Contentment
September 23rd, 2008Saturday was the perfect fall day in Northwestern Minnesota.Following the meandering Wild Rice River from Mahnomen, through the little hamlet of Faith, on to Twin Valley - then veering south past the underground church in Syre, into Ulen, and finally the back roads into Hawley was at times like being transported into the middle of the stereotypical New England fall with country church spires reaching up through the verdant leaves of early autumn as the still green mixed with the reds, yellows and brown of autumn.
My timing isn’t usually this good.
It seems ages since I’ve seen this transition occur. Some years my timing is just off and I’m unable to make it back into the home country for the turning of the colors. Some years, a hard frost followed by a good stiff wind that the plains are famous for make the transition from summer to fall to winter all to brief.
But this year was different. The colors were just about perfect, not quite their peak, but close enough.
As I drove through the country side taking in what could be the last warm days of the fall, looking at the ripening corn and soybeans still sitting in the field and the wheat stubble in various stages of tillage and regrowth, I reminded myself just how lucky I am.

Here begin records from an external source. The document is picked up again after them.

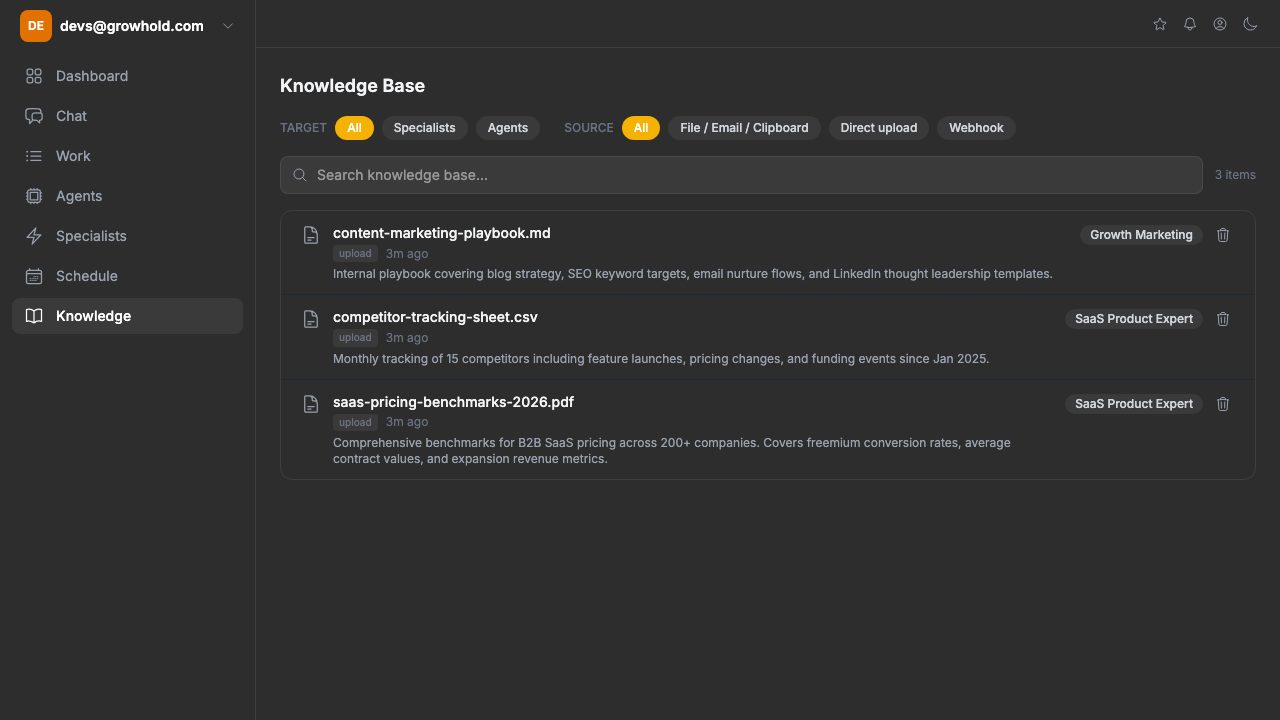
Task: Toggle dark mode with the moon icon
Action: pos(1250,24)
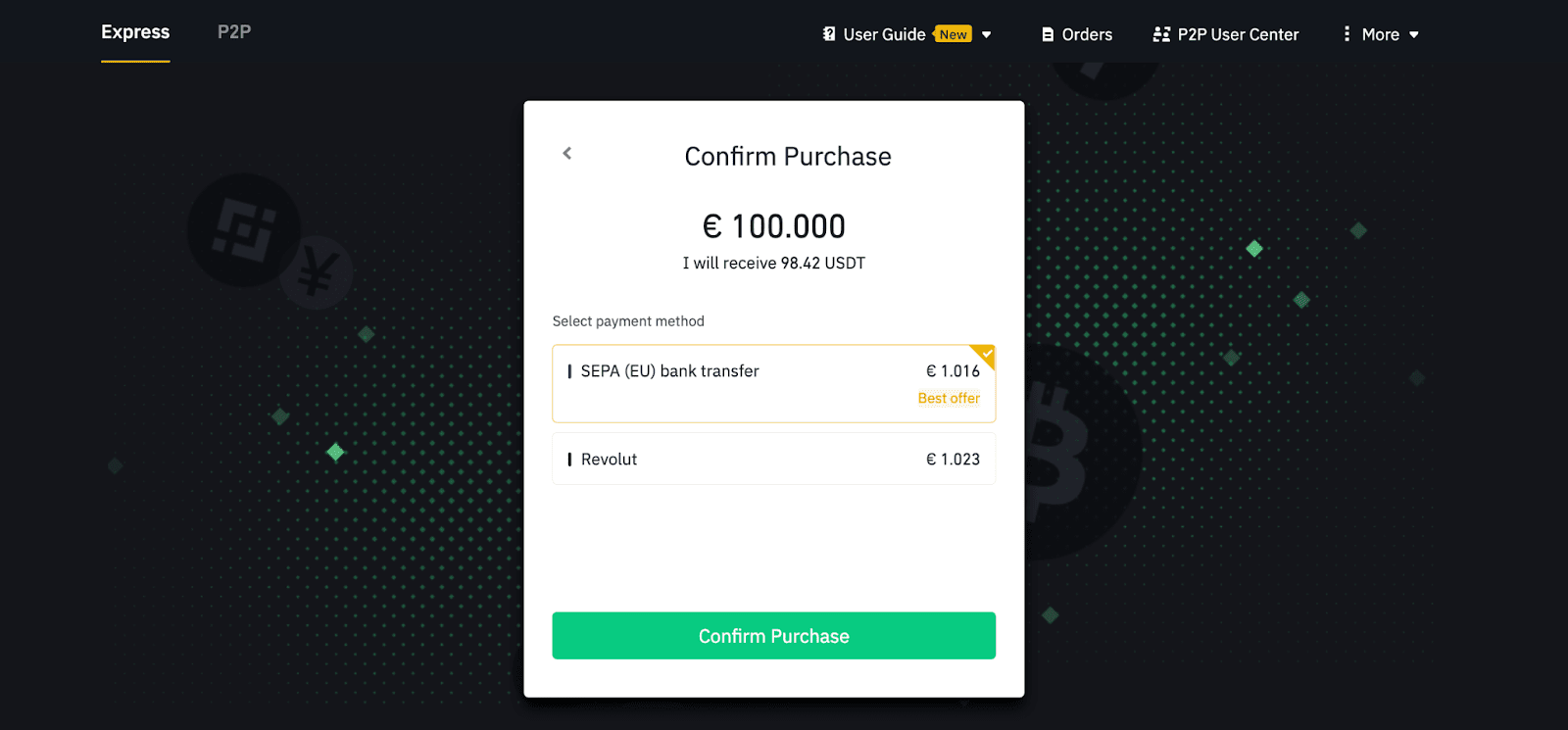Go back using the left chevron arrow
This screenshot has width=1568, height=730.
pyautogui.click(x=566, y=153)
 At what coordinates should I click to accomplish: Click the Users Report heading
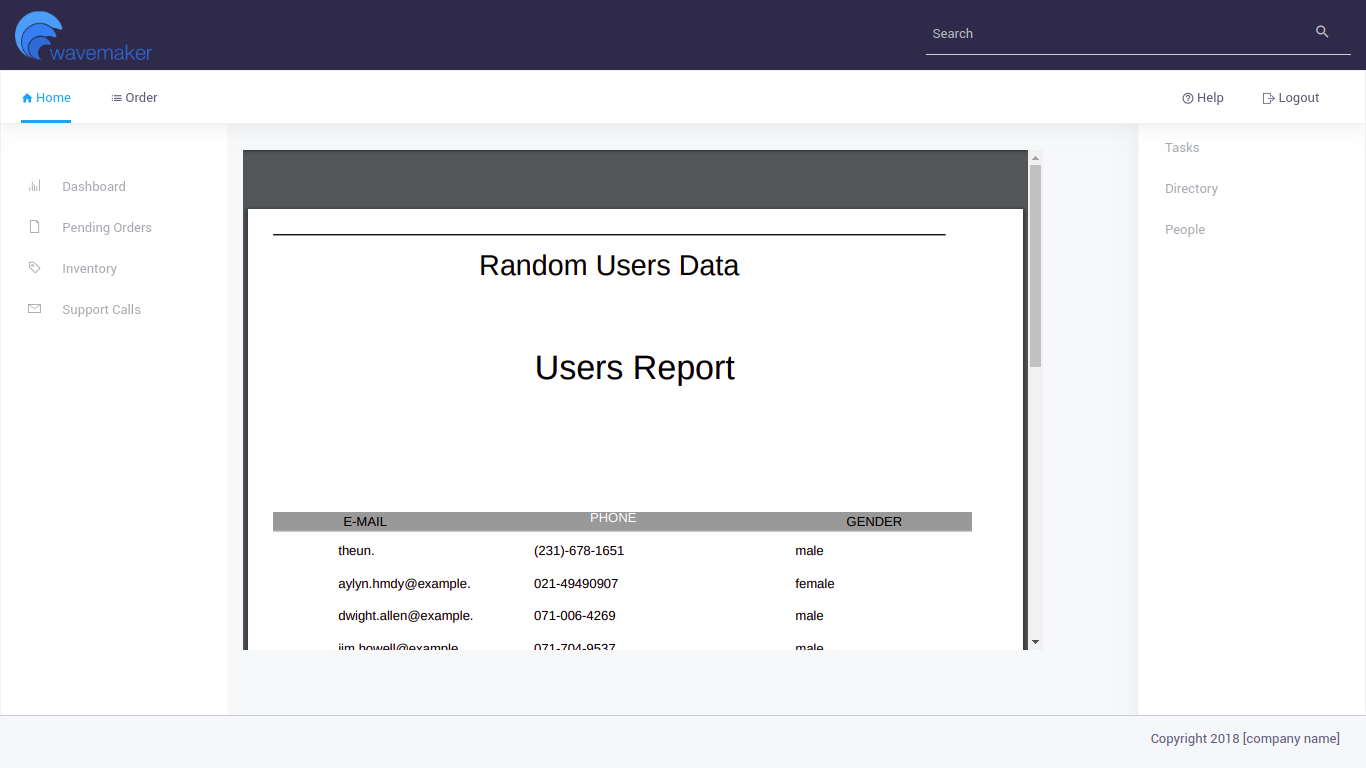tap(634, 368)
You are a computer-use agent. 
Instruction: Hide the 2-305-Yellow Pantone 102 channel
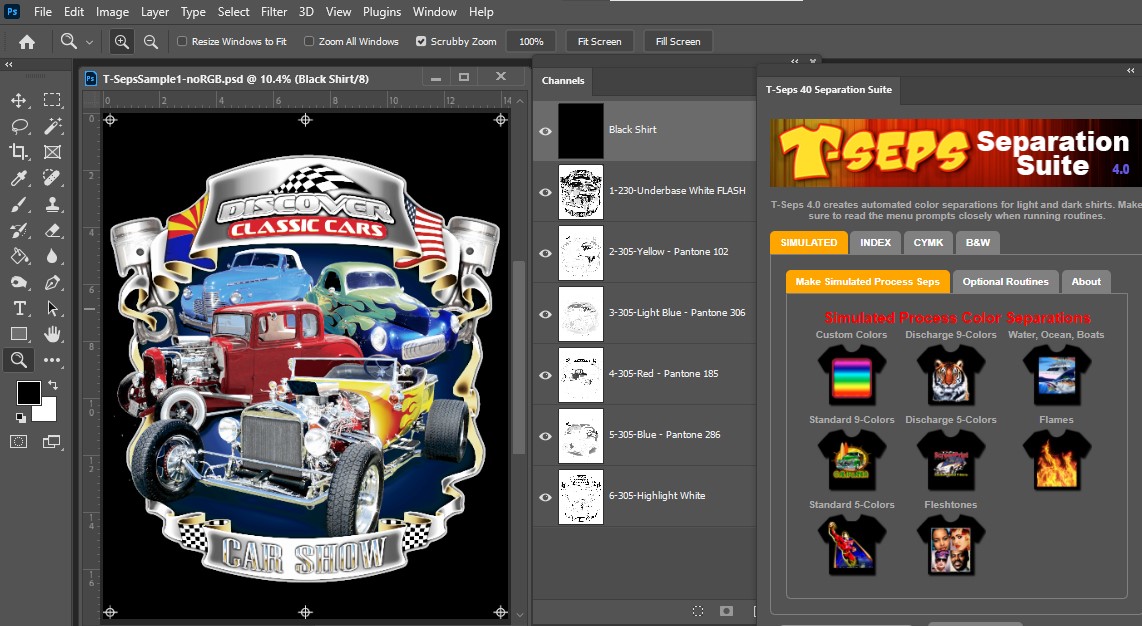pos(545,252)
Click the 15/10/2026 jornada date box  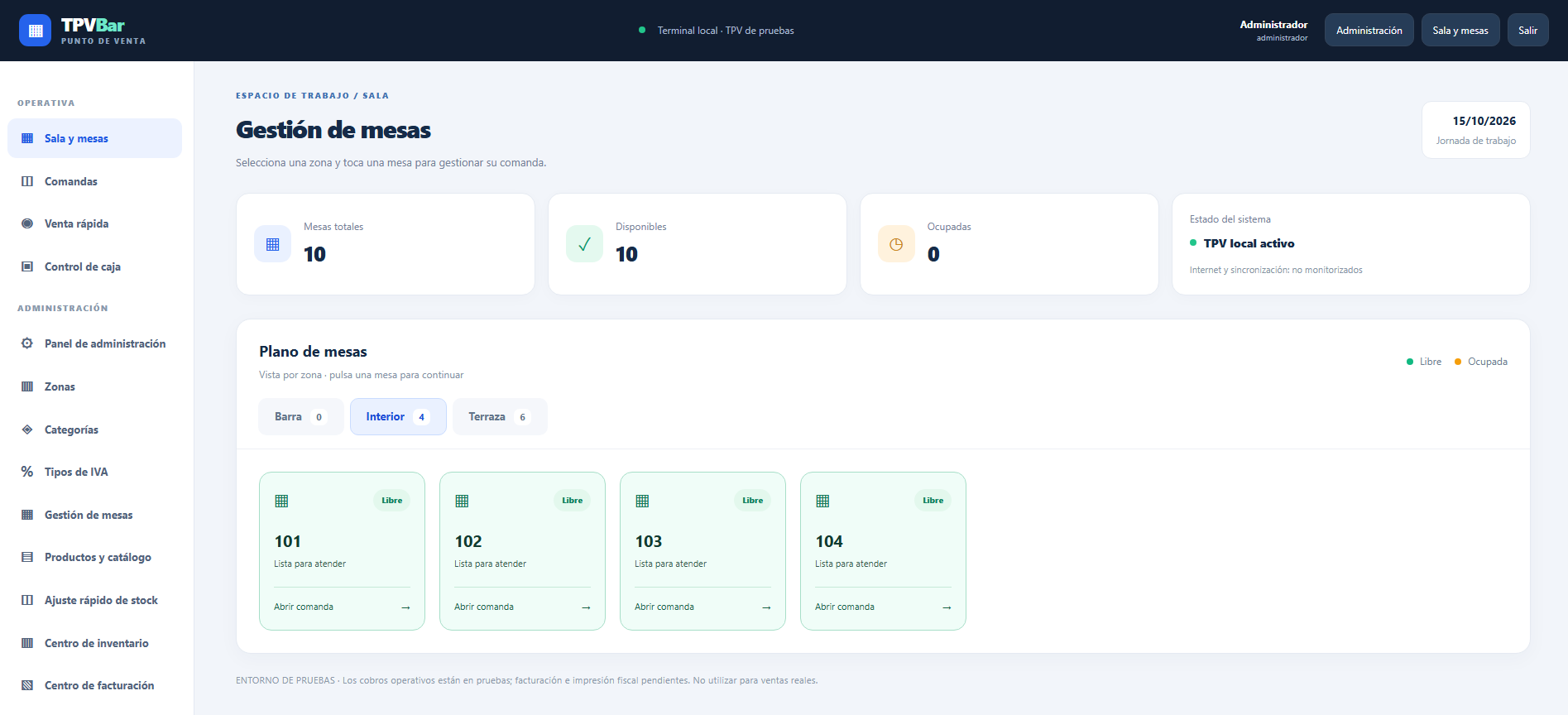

My health is good and getting better. My family is all doing well and I would be lucky enough to see the vast majority of them over the course of the short weekend. Life, while extremely crazy with work and extracurricular activities were keeping me running sixteen hours a day, was fast, fun, but very rewarding. I was off to see my eldest brother and his family for a short visit then to spend the evening with some very good friends, watching football, rehashing old memories, and finally watching another of my very good friends perform an acoustic musical show.
Sometimes, it is easy to lose perspective on life. We get bogged down in the big things - economic collapse, frustrating jobs, people we have lost, the bills that need to be paid. Or sometimes even the little things - the presentation at work, the gossip from the coffee shop, the slight from the friend.
Spending time with my brothers and my dad, teasing my nieces and nephews, talking with my friends from college - those are the things to hold on too, those are the things to remember, those are the things to remember and lift us onward and upwards. Those are the things that matter.